Besides diverse backgrounds, the band members bring a wide range of competing musical visions to the music--drawing upon everything from hip-hop and punk to jazz and reggae.

It was this collision of personalities and tastes that contributed to the long delay in finishing the new album, a delay that led to rumors that the band was breaking up.

The plan was to go to Atlanta for a month last year and focus on the project by living together in the same house. But things didn’t go smoothly. The band’s energies were also sidetracked by a sometimes bitter struggle to sever ties with its original management firm.

“What happened, in retrospect,” Wilk says of the Atlanta experience, “is the first record came out and we went on the road for three years straight, living together on a bus. When you do that, it’s pretty easy to kind of get sick of each other, and we needed a break.


“Instead, we go into rehearsal to make a second record, and all the personal differences that we had swept under the rug when we were touring suddenly came up and we had to deal with them. I felt like the band could have fallen apart then, but it didn’t get that far. Deep down inside, I think everyone knows how important the group is to each of us.
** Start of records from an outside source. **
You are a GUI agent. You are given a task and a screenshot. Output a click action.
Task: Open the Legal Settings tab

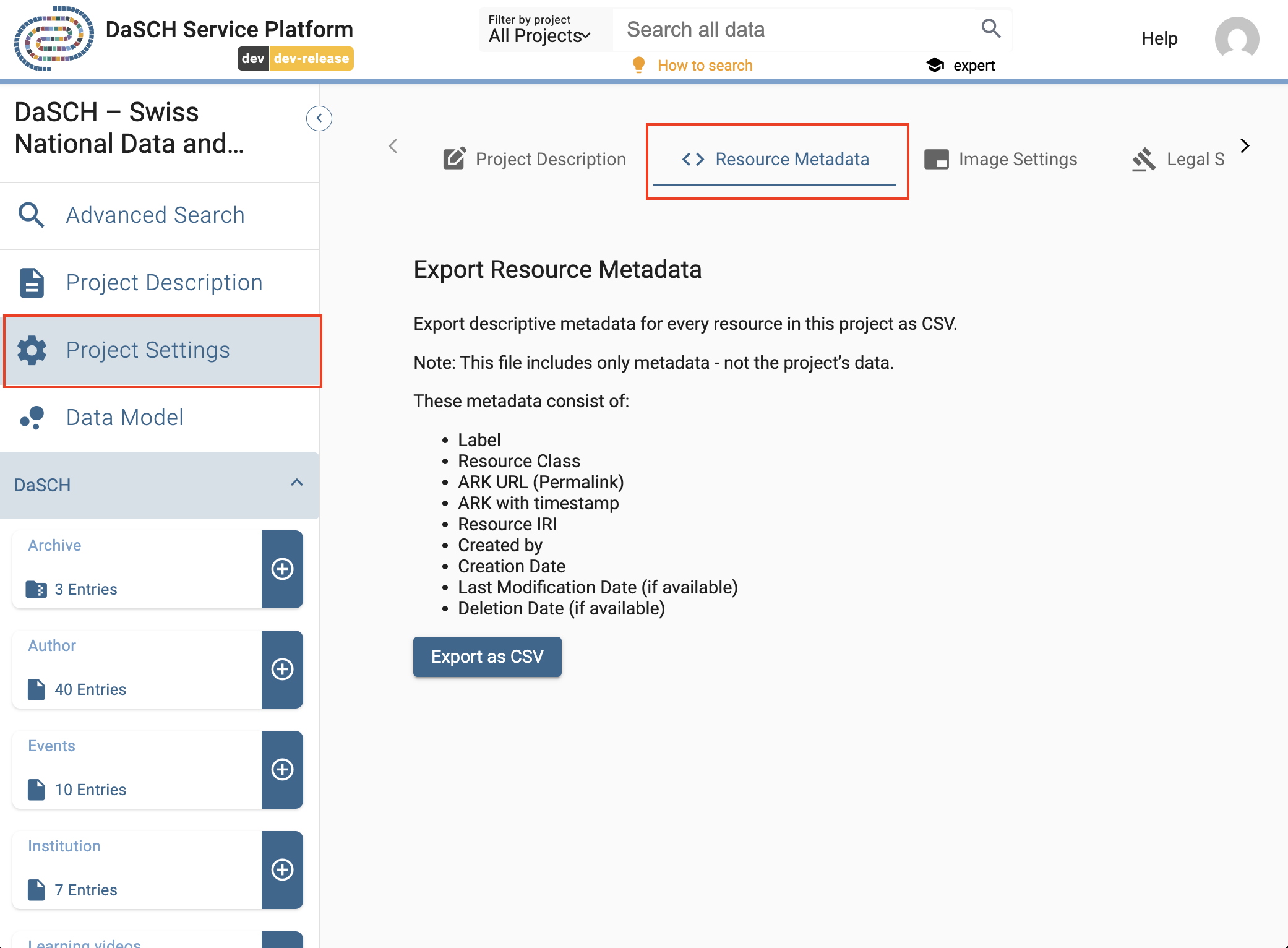[1182, 159]
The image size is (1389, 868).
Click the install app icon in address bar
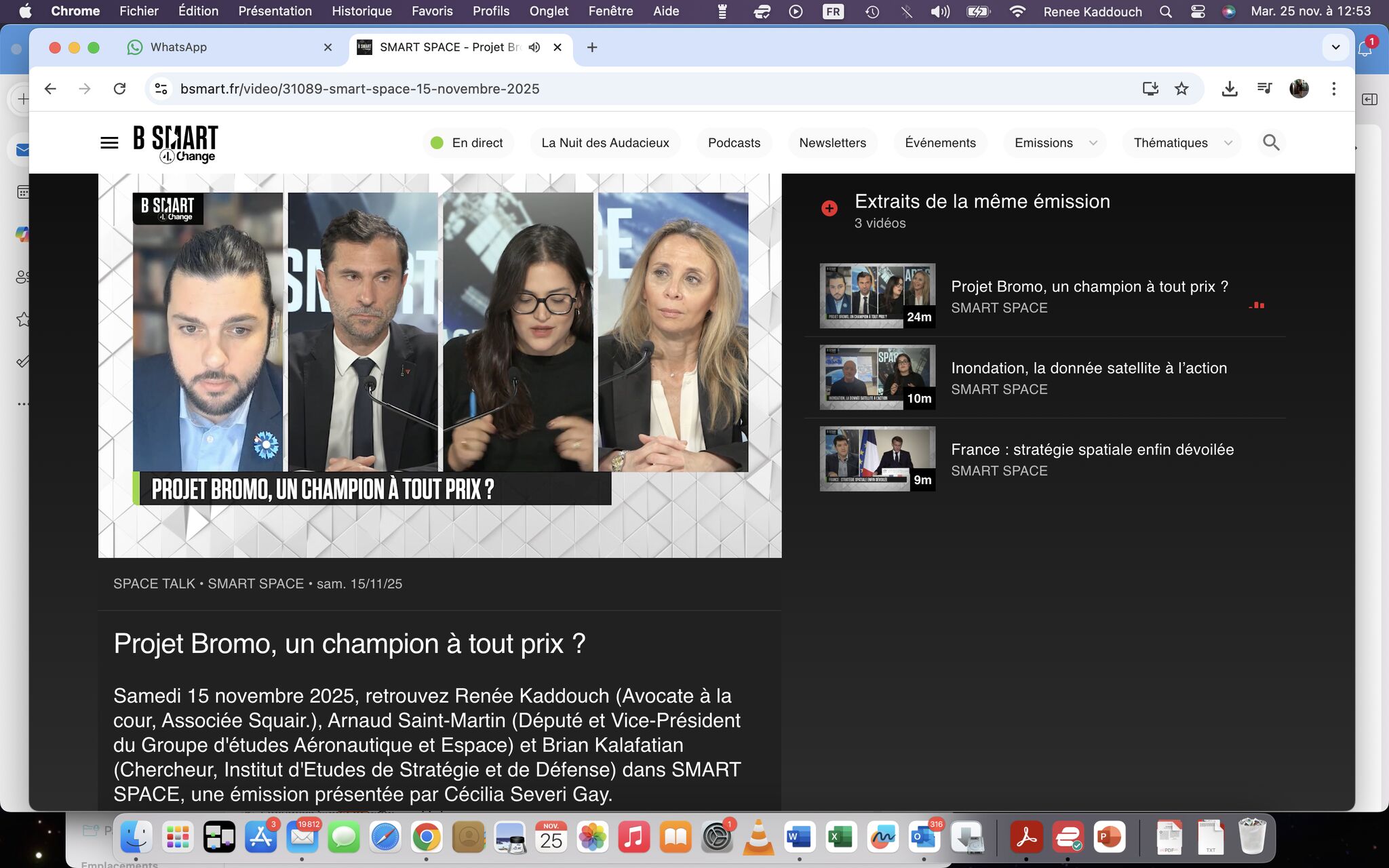pyautogui.click(x=1150, y=89)
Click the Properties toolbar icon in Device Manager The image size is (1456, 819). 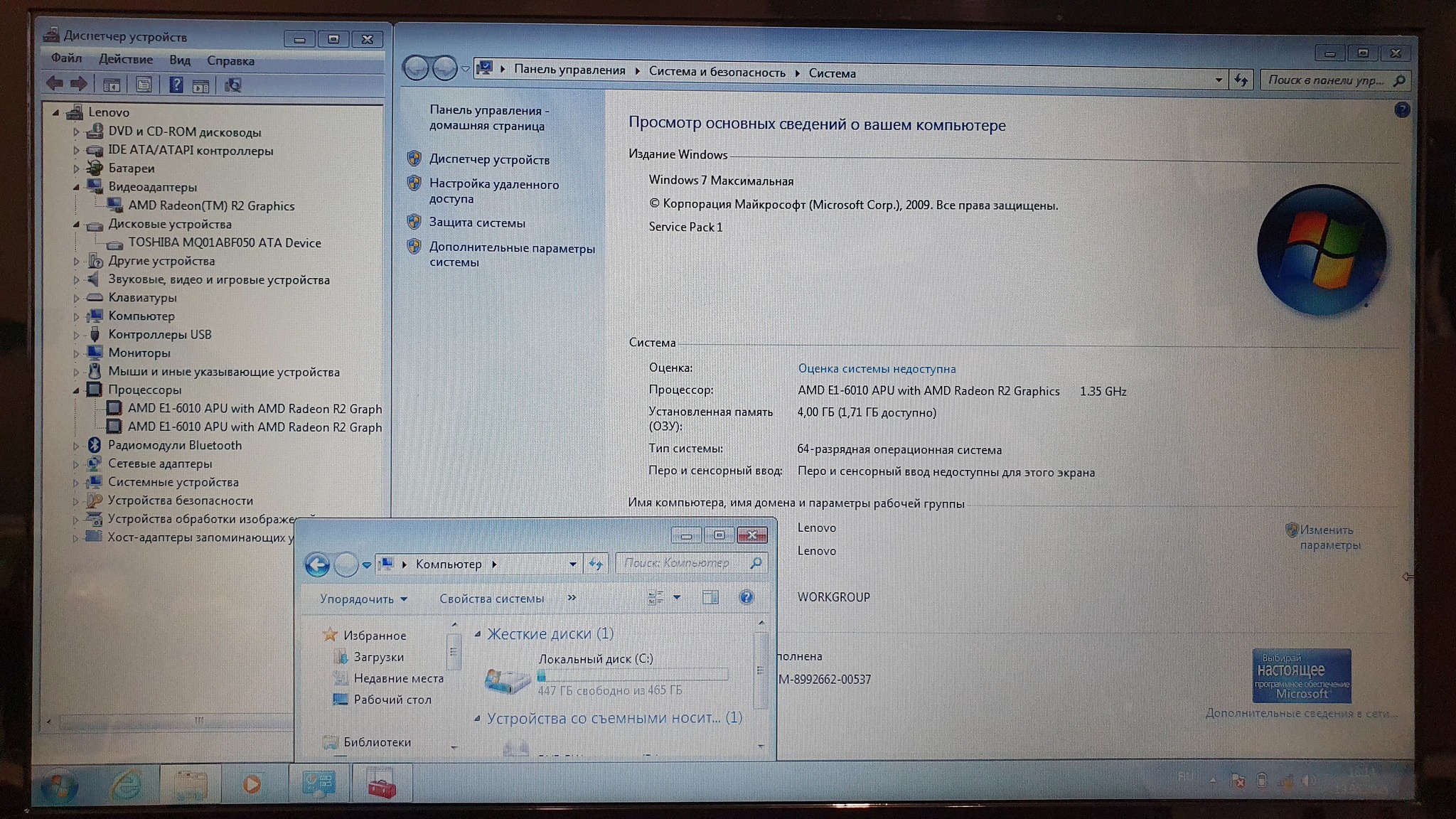click(144, 85)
We took two or three months off, and things were a lot better when we came back.”

Despite the strong buzz on the band in rock circles, Rage Against the Machine remains something of an underground sensation. One reason is that the group’s early singles and videos contained so many expletives that radio and TV exposure was limited. The band also has done few interviews with mainstream publications.

The new album, however, is far from a softening of position in hopes of luring a wider following. Notes Rolling Stone in a review of the album in its April 18 issue: “If the band’s first album was a call to arms, ‘Evil Empire’ is a declaration of war.”

Rage has also been aggressive in its support (including, in some cases, financial) of various causes, from the anti-Nazi campaigns in Europe to anti-censorship efforts in this country. In one flamboyant move, the four band members walked onstage nude during a Lollapalooza concert in Philadelphia with tape over their mouths to underscore their opposition to music censorship.

The band, too, used the 1994 video for its song “Freedom” to urge the release from prison of Native American activist Leonard Peltier, who was convicted on charges resulting from the 1975 deaths of two FBI agents at the Pine Ridge Indian Reservation in South Dakota.

Rage returns to the road with a series of European shows starting May 1, followed by U.S. dates in July.


De la Rocha pauses when asked if he is proud of Rage’s accomplishments so far.

“To me, the reaction to the music and things like the ‘Freedom’ video are very encouraging,” he says. “I know that some people look at us as just rabble-rousing or ranting or whining. But I think a lot of that reflects the cynicism that people have when it comes to dealing with political problems. . . . The hopelessness. I think you can see it at the polls. . . . No one is turning out anymore. No one thinks that they can make a difference. What we are trying to show is that people can make a difference . . . that we aren’t all powerless.”